Nope, we don’t know when Jesus will return.

Jesus didn’t know either. Mk 13.32-33 It’ll happen once God is good and ready. Ac 1.7 Peter said Jesus is taking his time because he’s patient: He wants everyone who can, to come to him first. 2Pe 3.9 Meanwhile, be ready!—and wait.

Every generation, starting with Peter’s, has taught and believed Jesus’d return in their lifetimes. Every generation pointed to current events as proof he was coming now—“Things are worse than they’ve ever been!” or “Things are better than they’ve ever been!” or just “Look at all the signs!”

Yet Jesus still hasn’t come back. And he did personally warn us that a lot of these “signs” aren’t really. Life’s usual disasters don’t automatically mean the End has come. Mk 13.4-8 There’ve always been wars, always been natural disasters, always been evil, always been antichrists.

Fearful people point to these and say, “Worry.” Gullible people point to those and say “Panic!” And evil opportunists try get the worried and panicking to buy drums of their freeze-dried food for their End Times bunkers. But we Christians are supposed to trust in Jesus.
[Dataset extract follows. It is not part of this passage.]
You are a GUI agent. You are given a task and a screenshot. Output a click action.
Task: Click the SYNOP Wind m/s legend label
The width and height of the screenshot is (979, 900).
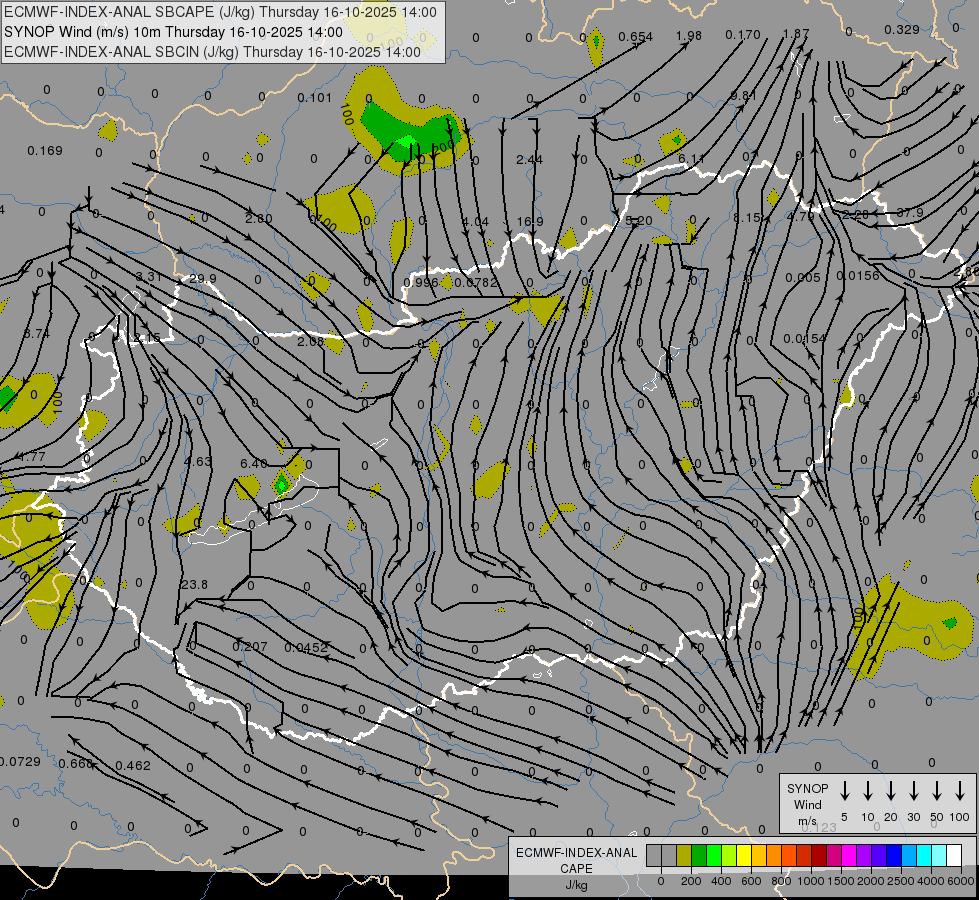(x=808, y=804)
Not our stockpiles of food, gold coins, and firearms.

The reason God concealed a lot of details about the End behind apocalyptic imagery, is because of what happens when Christians think they know the very second of Jesus’s return. From time to time, some fake prophet convinces a band of Christians that Jesus is coming back on a specific date. And every time they do, these Christians stop working. Other than warning everyone around them that the End is near, they stop making plans for the future, stop being responsible with their resources, stop being generous with the needy, stop demonstrating love for their neighbors, stop doing anything but look at the sky like the first apostles did. Their self-centeredness kicked in. Too many people, when you put ’em in a crisis, do nothing.

It’s not at all consistent with Jesus’s instructions for how we’re supposed to watch for him. He put it this way:

Mark 13.33-37 KWL
33 “Look. Stay awake. You don’t know when it’s time.
34 It’s like a person abroad, who left his home.
He empowered his employees to do their jobs—and he ordered the doorman so he’d stay awake.
35 So stay awake! You don’t know when the master of the house returns.
Evening? Midnight? Sunrise? Morning? 36 When he suddenly arrives, don’t let him find you asleep.
37 What I tell you, I tell everyone: Stay awake!”

While we’re waiting for Jesus, we’re to keep doing and living as he instructed. Keep loving one another, our neighbors, and our enemies. Keep encouraging one another. Teach as he taught. Preach good news. Cure the sick, feed the hungry, clothe the naked. Be Jesus to other people in his absence.

It’s all practice for how he expects us to reign with him once he returns. So don’t just drop everything, do nothing, and stare at the sky in expectation. Take advantage of his delay. Practice the kingdom.